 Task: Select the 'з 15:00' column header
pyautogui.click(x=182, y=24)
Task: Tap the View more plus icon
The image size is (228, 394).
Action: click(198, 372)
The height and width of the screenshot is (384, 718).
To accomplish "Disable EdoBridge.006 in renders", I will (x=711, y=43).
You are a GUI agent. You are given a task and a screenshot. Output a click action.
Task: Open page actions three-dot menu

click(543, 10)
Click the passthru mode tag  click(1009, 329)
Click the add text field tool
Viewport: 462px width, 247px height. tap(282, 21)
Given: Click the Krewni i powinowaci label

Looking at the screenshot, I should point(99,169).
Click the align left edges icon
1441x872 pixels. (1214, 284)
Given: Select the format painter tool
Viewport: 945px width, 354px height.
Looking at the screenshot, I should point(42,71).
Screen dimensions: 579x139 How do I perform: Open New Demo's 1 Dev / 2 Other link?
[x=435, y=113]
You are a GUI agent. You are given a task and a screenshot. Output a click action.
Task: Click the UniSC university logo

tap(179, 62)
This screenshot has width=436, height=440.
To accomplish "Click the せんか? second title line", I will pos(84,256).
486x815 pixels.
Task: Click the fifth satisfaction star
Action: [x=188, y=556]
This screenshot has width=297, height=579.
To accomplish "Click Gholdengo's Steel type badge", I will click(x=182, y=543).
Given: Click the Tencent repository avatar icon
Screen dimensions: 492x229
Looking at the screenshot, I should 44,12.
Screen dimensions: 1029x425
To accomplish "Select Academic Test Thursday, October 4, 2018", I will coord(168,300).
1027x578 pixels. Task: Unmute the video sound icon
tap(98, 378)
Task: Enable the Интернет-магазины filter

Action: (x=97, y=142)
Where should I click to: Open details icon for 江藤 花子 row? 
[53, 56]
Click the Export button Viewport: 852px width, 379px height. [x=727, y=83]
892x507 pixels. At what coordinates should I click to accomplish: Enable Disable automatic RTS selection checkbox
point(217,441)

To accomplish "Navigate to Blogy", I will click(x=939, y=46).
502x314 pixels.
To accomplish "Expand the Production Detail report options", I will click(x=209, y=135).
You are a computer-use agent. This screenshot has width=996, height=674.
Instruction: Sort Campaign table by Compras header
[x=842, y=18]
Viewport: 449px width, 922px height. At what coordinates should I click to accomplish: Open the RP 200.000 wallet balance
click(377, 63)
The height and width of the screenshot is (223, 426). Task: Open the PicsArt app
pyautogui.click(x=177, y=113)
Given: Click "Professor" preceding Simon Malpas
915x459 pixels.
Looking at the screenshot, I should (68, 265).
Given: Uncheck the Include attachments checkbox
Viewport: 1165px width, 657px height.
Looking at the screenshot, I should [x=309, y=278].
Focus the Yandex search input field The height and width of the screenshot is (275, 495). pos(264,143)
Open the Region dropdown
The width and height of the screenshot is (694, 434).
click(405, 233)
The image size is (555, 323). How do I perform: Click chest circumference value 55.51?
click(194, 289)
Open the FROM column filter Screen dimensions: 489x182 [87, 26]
+ + + +
### The task
Write out word for word every line from the one containing "892x507 pixels. At" through the last line of the data, and no other line.

### Result below
892x507 pixels. At what coordinates should I click to accomplish: Enable Disable automatic RTS selection checkbox
point(217,441)

To accomplish "Navigate to Blogy", I will click(x=939, y=46).
502x314 pixels.
To accomplish "Expand the Production Detail report options", I will click(x=209, y=135).
You are a computer-use agent. This screenshot has width=996, height=674.
Instruction: Sort Campaign table by Compras header
[x=842, y=18]
Viewport: 449px width, 922px height. At what coordinates should I click to accomplish: Open the RP 200.000 wallet balance
click(377, 63)
The height and width of the screenshot is (223, 426). Task: Open the PicsArt app
pyautogui.click(x=177, y=113)
Given: Click "Professor" preceding Simon Malpas
915x459 pixels.
Looking at the screenshot, I should (68, 265).
Given: Uncheck the Include attachments checkbox
Viewport: 1165px width, 657px height.
Looking at the screenshot, I should [x=309, y=278].
Focus the Yandex search input field The height and width of the screenshot is (275, 495). pos(264,143)
Open the Region dropdown
The width and height of the screenshot is (694, 434).
click(405, 233)
The image size is (555, 323). How do I perform: Click chest circumference value 55.51?
click(194, 289)
Open the FROM column filter Screen dimensions: 489x182 [87, 26]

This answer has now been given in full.